In 1783, English philosopher John Mitchell argued that light—which, according to Isaac Newton, should be made up of tiny corpuscles—does not always travel in straight lines but can be deflected by the gravitational pull of a body. Around 1784, Henry Cavendish calculated the deflection of light by a massive body, assuming Newton's corpuscular theory of light and the law of gravity. He never published his result, but a rough draft of his calculations remains as proof. John Mitchell went even further. He described a massive star whose gravity was so great that the light corpuscles emitted by the star would fall back onto its surface. John Mitchell effectively described what we now call a black hole, a term first used in written literature by Ann Ewing in 1963 and popularized by John Wheeler in 1967.
Just a few years later, in 1796, French mathematician Pierre-Simon Laplace, independently of John Mitchell, suggested that there could be bodies with such a strong gravitational force that light could not escape from them. Laplace calculated such an object and found that the total mass of the Sun would have to be contracted into a sphere just six kilometers in diameter. In 1801, astronomer J. Soldner published an article titled Über die Ablenkung eines Lichtstrahls von Seiner Geradlinigen Bewegung durch die Attraktion eines Weltkörpers, where he investigated the error in determining the angular positions of stars due to the deflection of light. He calculated the orbit (which was, in fact, a hyperbola) of a body moving at the speed of light \(c\) as it passed near a spherical mass \(M\) with radius \(r\), obtaining a deflection angle of 0.875 arcseconds.

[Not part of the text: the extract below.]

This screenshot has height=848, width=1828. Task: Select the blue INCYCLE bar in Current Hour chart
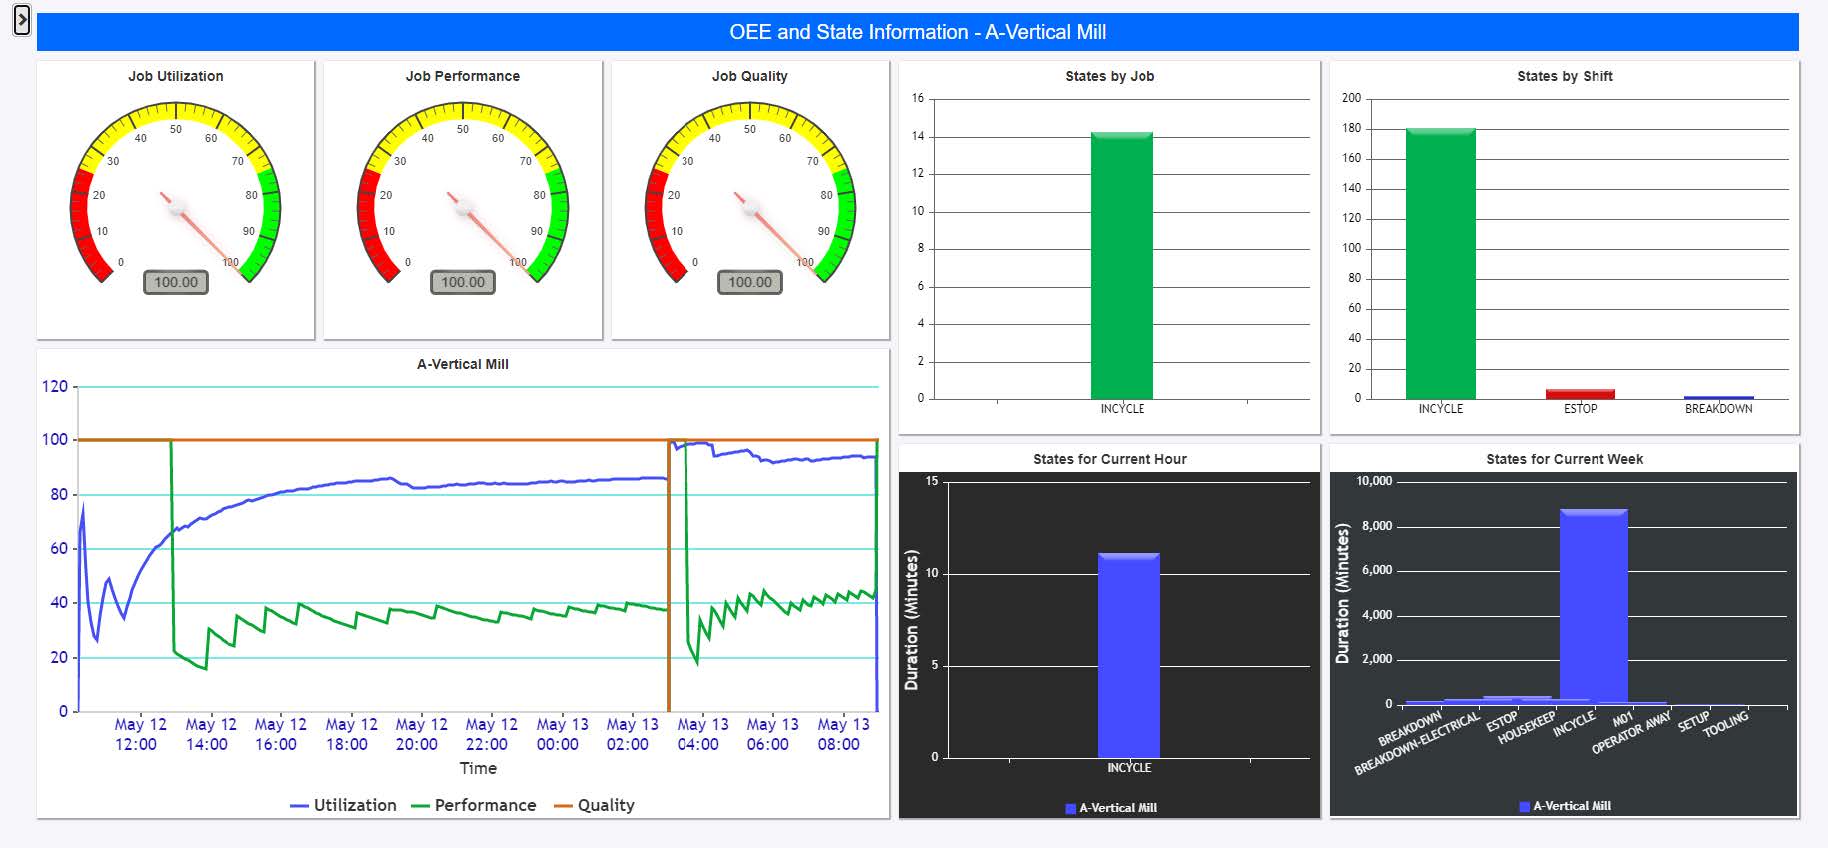(x=1128, y=655)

In 1911, Albert Einstein performed similar calculations to find the deflection angle, obtaining a value of 0.83 arcseconds, and the equation below:
\[\varphi=\frac{2GM}{c^2 r}[m]\]
which brought him very close to Soldner's result, calculated 110 years earlier. However, the solar eclipses of 1912 in Brazil and August 21, 1914, in Kiev and Crimea were doomed to failure due to bad weather and the onset of World War I. Looking back at these experiments, one could say that it was fortunate for Einstein, as the results would not have supported his theory if the eclipse photography had succeeded.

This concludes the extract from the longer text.